- _Task to complete_: Recast every item below as a JSON list of strings, with one string for each line and blank lines omitted.

══════════

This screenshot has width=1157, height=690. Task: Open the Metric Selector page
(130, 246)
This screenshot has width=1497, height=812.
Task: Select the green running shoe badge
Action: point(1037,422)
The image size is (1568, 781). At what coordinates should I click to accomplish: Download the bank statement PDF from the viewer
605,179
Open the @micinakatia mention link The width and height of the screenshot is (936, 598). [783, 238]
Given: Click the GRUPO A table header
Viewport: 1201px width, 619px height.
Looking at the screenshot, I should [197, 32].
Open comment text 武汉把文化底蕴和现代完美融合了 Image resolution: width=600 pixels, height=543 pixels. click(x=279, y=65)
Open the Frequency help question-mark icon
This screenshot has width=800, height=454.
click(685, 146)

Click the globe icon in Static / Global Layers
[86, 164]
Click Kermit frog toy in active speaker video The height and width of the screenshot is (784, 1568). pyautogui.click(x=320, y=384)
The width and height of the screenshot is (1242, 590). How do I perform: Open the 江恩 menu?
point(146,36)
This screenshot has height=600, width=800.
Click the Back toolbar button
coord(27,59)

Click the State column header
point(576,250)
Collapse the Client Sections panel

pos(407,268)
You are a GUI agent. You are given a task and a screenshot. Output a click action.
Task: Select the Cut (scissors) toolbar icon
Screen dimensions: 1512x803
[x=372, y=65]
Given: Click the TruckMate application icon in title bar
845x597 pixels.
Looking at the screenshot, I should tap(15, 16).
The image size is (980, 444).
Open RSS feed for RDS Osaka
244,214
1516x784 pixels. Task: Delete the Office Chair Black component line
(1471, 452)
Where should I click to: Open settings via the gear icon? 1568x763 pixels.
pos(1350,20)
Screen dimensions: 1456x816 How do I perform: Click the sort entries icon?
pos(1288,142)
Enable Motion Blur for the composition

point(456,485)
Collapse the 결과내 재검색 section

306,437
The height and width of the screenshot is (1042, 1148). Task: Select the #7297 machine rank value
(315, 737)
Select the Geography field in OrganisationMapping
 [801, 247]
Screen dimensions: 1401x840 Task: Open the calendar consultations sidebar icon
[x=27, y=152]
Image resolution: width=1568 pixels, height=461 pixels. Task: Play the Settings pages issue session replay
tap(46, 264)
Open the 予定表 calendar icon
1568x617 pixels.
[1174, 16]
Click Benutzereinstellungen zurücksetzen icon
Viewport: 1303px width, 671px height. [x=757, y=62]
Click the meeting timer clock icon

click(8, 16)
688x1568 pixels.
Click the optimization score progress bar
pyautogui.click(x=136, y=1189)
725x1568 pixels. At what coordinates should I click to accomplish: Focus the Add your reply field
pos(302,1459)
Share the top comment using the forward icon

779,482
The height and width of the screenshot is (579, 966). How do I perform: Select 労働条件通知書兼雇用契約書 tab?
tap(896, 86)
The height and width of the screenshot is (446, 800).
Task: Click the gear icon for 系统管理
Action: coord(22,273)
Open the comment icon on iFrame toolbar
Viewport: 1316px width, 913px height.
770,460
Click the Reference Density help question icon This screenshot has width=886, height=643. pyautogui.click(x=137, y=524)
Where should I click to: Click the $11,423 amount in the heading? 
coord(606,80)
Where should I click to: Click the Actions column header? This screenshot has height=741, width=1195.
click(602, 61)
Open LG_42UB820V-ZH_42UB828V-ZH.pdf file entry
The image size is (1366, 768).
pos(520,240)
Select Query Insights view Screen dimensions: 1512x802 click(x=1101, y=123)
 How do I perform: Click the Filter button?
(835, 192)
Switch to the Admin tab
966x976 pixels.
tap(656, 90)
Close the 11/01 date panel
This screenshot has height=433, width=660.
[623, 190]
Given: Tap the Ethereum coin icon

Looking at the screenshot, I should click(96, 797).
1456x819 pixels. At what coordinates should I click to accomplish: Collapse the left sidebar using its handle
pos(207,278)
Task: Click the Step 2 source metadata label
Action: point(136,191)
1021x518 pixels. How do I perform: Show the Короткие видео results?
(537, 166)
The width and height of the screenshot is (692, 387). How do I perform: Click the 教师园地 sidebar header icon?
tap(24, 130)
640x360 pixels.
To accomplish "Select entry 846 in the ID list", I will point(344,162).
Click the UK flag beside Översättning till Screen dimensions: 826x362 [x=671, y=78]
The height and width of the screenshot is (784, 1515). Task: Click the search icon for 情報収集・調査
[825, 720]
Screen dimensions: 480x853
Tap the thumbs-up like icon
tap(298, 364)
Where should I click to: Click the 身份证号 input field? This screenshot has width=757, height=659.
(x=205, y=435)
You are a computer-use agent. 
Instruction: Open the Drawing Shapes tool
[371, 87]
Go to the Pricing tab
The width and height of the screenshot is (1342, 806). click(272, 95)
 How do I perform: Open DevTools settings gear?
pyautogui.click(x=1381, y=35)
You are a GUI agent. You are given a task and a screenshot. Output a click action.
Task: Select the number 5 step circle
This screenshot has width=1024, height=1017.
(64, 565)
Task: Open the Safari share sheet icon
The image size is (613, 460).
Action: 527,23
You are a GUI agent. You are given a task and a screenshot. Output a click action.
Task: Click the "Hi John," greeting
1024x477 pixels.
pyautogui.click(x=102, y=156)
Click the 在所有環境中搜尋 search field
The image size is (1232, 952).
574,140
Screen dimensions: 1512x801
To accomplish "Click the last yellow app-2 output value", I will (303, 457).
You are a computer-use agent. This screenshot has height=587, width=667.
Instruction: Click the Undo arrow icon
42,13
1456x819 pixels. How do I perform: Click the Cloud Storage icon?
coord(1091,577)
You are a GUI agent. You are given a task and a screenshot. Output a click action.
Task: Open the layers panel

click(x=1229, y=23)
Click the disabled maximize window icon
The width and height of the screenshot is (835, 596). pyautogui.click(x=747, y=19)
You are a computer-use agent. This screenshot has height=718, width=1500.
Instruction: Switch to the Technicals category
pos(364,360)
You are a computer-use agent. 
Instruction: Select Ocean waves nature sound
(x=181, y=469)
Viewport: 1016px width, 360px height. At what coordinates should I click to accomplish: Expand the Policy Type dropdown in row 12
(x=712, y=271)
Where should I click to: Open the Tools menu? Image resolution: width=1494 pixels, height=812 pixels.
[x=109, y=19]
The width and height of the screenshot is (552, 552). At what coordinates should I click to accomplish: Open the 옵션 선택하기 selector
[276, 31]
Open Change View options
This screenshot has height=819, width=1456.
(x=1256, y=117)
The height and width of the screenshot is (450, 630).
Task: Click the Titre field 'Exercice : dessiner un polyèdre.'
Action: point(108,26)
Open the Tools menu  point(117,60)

══════════

- _Answer for the task_:
[
  "This screenshot has width=1157, height=690. Task: Open the Metric Selector page",
  "(130, 246)",
  "This screenshot has width=1497, height=812.",
  "Task: Select the green running shoe badge",
  "Action: point(1037,422)",
  "The image size is (1568, 781). At what coordinates should I click to accomplish: Download the bank statement PDF from the viewer",
  "605,179",
  "Open the @micinakatia mention link The width and height of the screenshot is (936, 598). [783, 238]",
  "Given: Click the GRUPO A table header",
  "Viewport: 1201px width, 619px height.",
  "Looking at the screenshot, I should [197, 32].",
  "Open comment text 武汉把文化底蕴和现代完美融合了 Image resolution: width=600 pixels, height=543 pixels. click(x=279, y=65)",
  "Open the Frequency help question-mark icon",
  "This screenshot has width=800, height=454.",
  "click(685, 146)",
  "Click the globe icon in Static / Global Layers",
  "[86, 164]",
  "Click Kermit frog toy in active speaker video The height and width of the screenshot is (784, 1568). pyautogui.click(x=320, y=384)",
  "The width and height of the screenshot is (1242, 590). How do I perform: Open the 江恩 menu?",
  "point(146,36)",
  "This screenshot has height=600, width=800.",
  "Click the Back toolbar button",
  "coord(27,59)",
  "Click the State column header",
  "point(576,250)",
  "Collapse the Client Sections panel",
  "pos(407,268)",
  "You are a GUI agent. You are given a task and a screenshot. Output a click action.",
  "Task: Select the Cut (scissors) toolbar icon",
  "Screen dimensions: 1512x803",
  "[x=372, y=65]",
  "Given: Click the TruckMate application icon in title bar",
  "845x597 pixels.",
  "Looking at the screenshot, I should tap(15, 16).",
  "The image size is (980, 444).",
  "Open RSS feed for RDS Osaka",
  "244,214",
  "1516x784 pixels. Task: Delete the Office Chair Black component line",
  "(1471, 452)",
  "Where should I click to: Open settings via the gear icon? 1568x763 pixels.",
  "pos(1350,20)",
  "Screen dimensions: 1456x816 How do I perform: Click the sort entries icon?",
  "pos(1288,142)",
  "Enable Motion Blur for the composition",
  "point(456,485)",
  "Collapse the 결과내 재검색 section",
  "306,437",
  "The height and width of the screenshot is (1042, 1148). Task: Select the #7297 machine rank value",
  "(315, 737)",
  "Select the Geography field in OrganisationMapping",
  " [801, 247]",
  "Screen dimensions: 1401x840 Task: Open the calendar consultations sidebar icon",
  "[x=27, y=152]",
  "Image resolution: width=1568 pixels, height=461 pixels. Task: Play the Settings pages issue session replay",
  "tap(46, 264)",
  "Open the 予定表 calendar icon",
  "1568x617 pixels.",
  "[1174, 16]",
  "Click Benutzereinstellungen zurücksetzen icon",
  "Viewport: 1303px width, 671px height. [x=757, y=62]",
  "Click the meeting timer clock icon",
  "click(8, 16)",
  "688x1568 pixels.",
  "Click the optimization score progress bar",
  "pyautogui.click(x=136, y=1189)",
  "725x1568 pixels. At what coordinates should I click to accomplish: Focus the Add your reply field",
  "pos(302,1459)",
  "Share the top comment using the forward icon",
  "779,482",
  "The height and width of the screenshot is (579, 966). How do I perform: Select 労働条件通知書兼雇用契約書 tab?",
  "tap(896, 86)",
  "The height and width of the screenshot is (446, 800).",
  "Task: Click the gear icon for 系统管理",
  "Action: coord(22,273)",
  "Open the comment icon on iFrame toolbar",
  "Viewport: 1316px width, 913px height.",
  "770,460",
  "Click the Reference Density help question icon This screenshot has width=886, height=643. pyautogui.click(x=137, y=524)",
  "Where should I click to: Click the $11,423 amount in the heading? ",
  "coord(606,80)",
  "Where should I click to: Click the Actions column header? This screenshot has height=741, width=1195.",
  "click(602, 61)",
  "Open LG_42UB820V-ZH_42UB828V-ZH.pdf file entry",
  "The image size is (1366, 768).",
  "pos(520,240)",
  "Select Query Insights view Screen dimensions: 1512x802 click(x=1101, y=123)",
  " How do I perform: Click the Filter button?",
  "(835, 192)",
  "Switch to the Admin tab",
  "966x976 pixels.",
  "tap(656, 90)",
  "Close the 11/01 date panel",
  "This screenshot has height=433, width=660.",
  "[623, 190]",
  "Given: Tap the Ethereum coin icon",
  "Looking at the screenshot, I should click(96, 797).",
  "1456x819 pixels. At what coordinates should I click to accomplish: Collapse the left sidebar using its handle",
  "pos(207,278)",
  "Task: Click the Step 2 source metadata label",
  "Action: point(136,191)",
  "1021x518 pixels. How do I perform: Show the Короткие видео results?",
  "(537, 166)",
  "The width and height of the screenshot is (692, 387). How do I perform: Click the 教师园地 sidebar header icon?",
  "tap(24, 130)",
  "640x360 pixels.",
  "To accomplish \"Select entry 846 in the ID list\", I will point(344,162).",
  "Click the UK flag beside Översättning till Screen dimensions: 826x362 [x=671, y=78]",
  "The height and width of the screenshot is (784, 1515). Task: Click the search icon for 情報収集・調査",
  "[825, 720]",
  "Screen dimensions: 480x853",
  "Tap the thumbs-up like icon",
  "tap(298, 364)",
  "Where should I click to: Click the 身份证号 input field? This screenshot has width=757, height=659.",
  "(x=205, y=435)",
  "You are a computer-use agent. ",
  "Instruction: Open the Drawing Shapes tool",
  "[371, 87]",
  "Go to the Pricing tab",
  "The width and height of the screenshot is (1342, 806). click(272, 95)",
  " How do I perform: Open DevTools settings gear?",
  "pyautogui.click(x=1381, y=35)",
  "You are a GUI agent. You are given a task and a screenshot. Output a click action.",
  "Task: Select the number 5 step circle",
  "This screenshot has width=1024, height=1017.",
  "(64, 565)",
  "Task: Open the Safari share sheet icon",
  "The image size is (613, 460).",
  "Action: 527,23",
  "You are a GUI agent. You are given a task and a screenshot. Output a click action.",
  "Task: Click the \"Hi John,\" greeting",
  "1024x477 pixels.",
  "pyautogui.click(x=102, y=156)",
  "Click the 在所有環境中搜尋 search field",
  "The image size is (1232, 952).",
  "574,140",
  "Screen dimensions: 1512x801",
  "To accomplish \"Click the last yellow app-2 output value\", I will (303, 457).",
  "You are a computer-use agent. This screenshot has height=587, width=667.",
  "Instruction: Click the Undo arrow icon",
  "42,13",
  "1456x819 pixels. How do I perform: Click the Cloud Storage icon?",
  "coord(1091,577)",
  "You are a GUI agent. You are given a task and a screenshot. Output a click action.",
  "Task: Open the layers panel",
  "click(x=1229, y=23)",
  "Click the disabled maximize window icon",
  "The width and height of the screenshot is (835, 596). pyautogui.click(x=747, y=19)",
  "You are a computer-use agent. This screenshot has height=718, width=1500.",
  "Instruction: Switch to the Technicals category",
  "pos(364,360)",
  "You are a computer-use agent. ",
  "Instruction: Select Ocean waves nature sound",
  "(x=181, y=469)",
  "Viewport: 1016px width, 360px height. At what coordinates should I click to accomplish: Expand the Policy Type dropdown in row 12",
  "(x=712, y=271)",
  "Where should I click to: Open the Tools menu? Image resolution: width=1494 pixels, height=812 pixels.",
  "[x=109, y=19]",
  "The width and height of the screenshot is (552, 552). At what coordinates should I click to accomplish: Open the 옵션 선택하기 selector",
  "[276, 31]",
  "Open Change View options",
  "This screenshot has height=819, width=1456.",
  "(x=1256, y=117)",
  "The height and width of the screenshot is (450, 630).",
  "Task: Click the Titre field 'Exercice : dessiner un polyèdre.'",
  "Action: point(108,26)",
  "Open the Tools menu  point(117,60)"
]